BEGIN RECORDS SHOWN

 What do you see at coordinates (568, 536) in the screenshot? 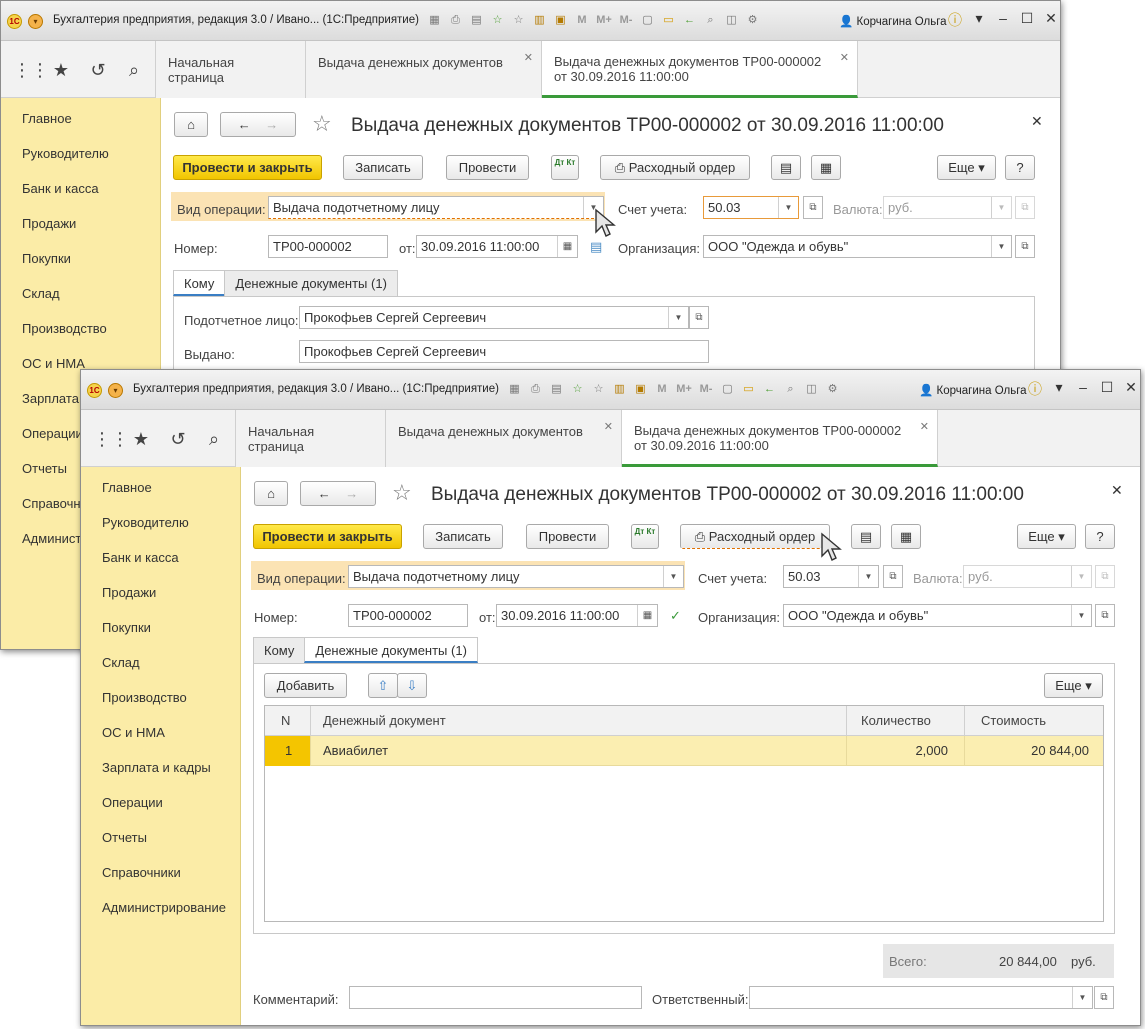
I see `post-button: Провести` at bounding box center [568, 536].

END RECORDS SHOWN
BEGIN RECORDS SHOWN

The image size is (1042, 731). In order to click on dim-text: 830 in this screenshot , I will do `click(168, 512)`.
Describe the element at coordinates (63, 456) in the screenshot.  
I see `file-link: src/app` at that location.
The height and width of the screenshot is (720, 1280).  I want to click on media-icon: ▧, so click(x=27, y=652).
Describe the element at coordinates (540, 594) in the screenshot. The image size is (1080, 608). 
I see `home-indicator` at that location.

END RECORDS SHOWN
BEGIN RECORDS SHOWN

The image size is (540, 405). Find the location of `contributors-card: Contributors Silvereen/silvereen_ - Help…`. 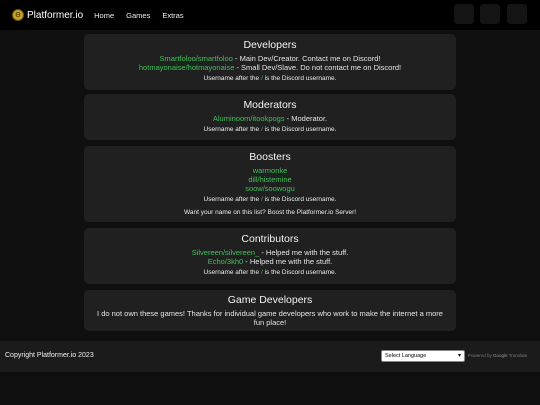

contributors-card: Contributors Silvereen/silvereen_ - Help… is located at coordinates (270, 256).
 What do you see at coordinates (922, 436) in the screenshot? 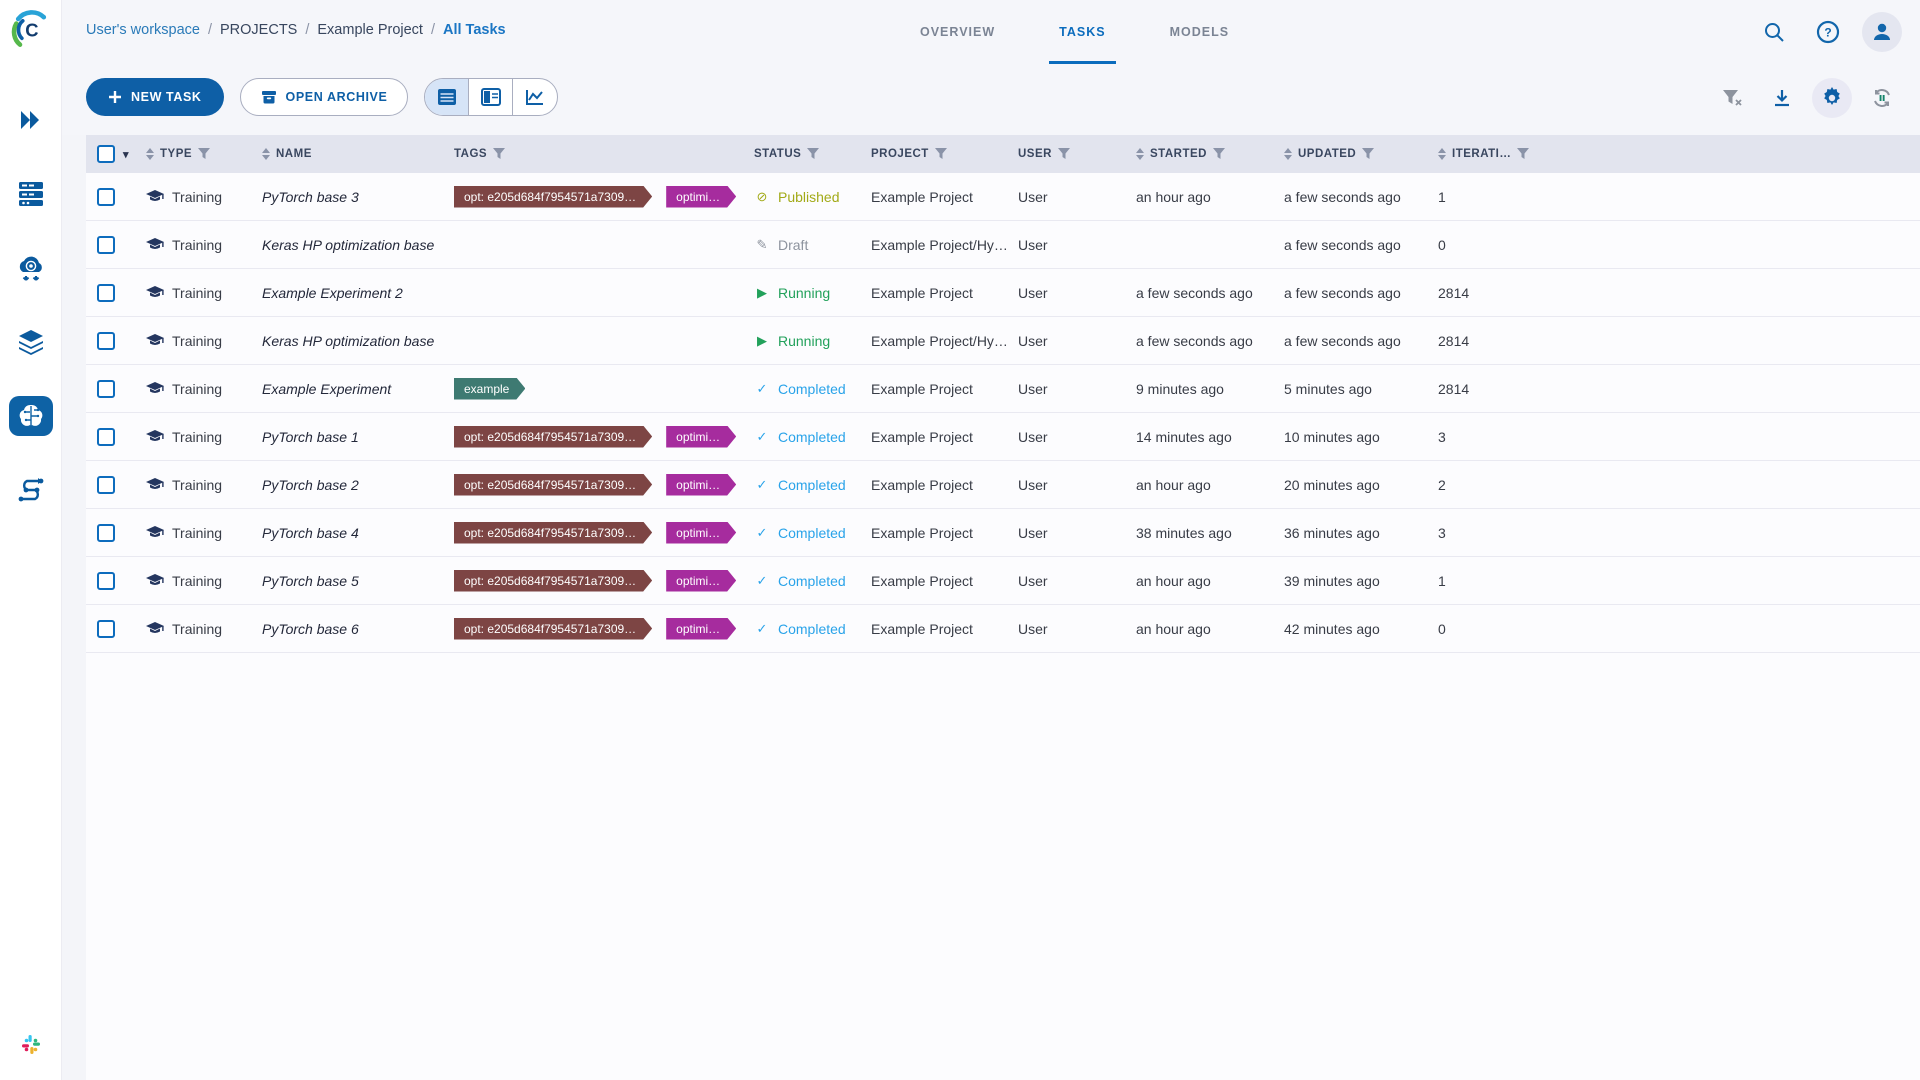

END RECORDS SHOWN

Rewrite the data from the line with "What do you see at coordinates (568, 536)" to the line with "center [568, 536].", replacing "screenshot" with "image" and keeping everything else unchanged. Omit the pictures.

 What do you see at coordinates (568, 536) in the image? 
I see `post-button: Провести` at bounding box center [568, 536].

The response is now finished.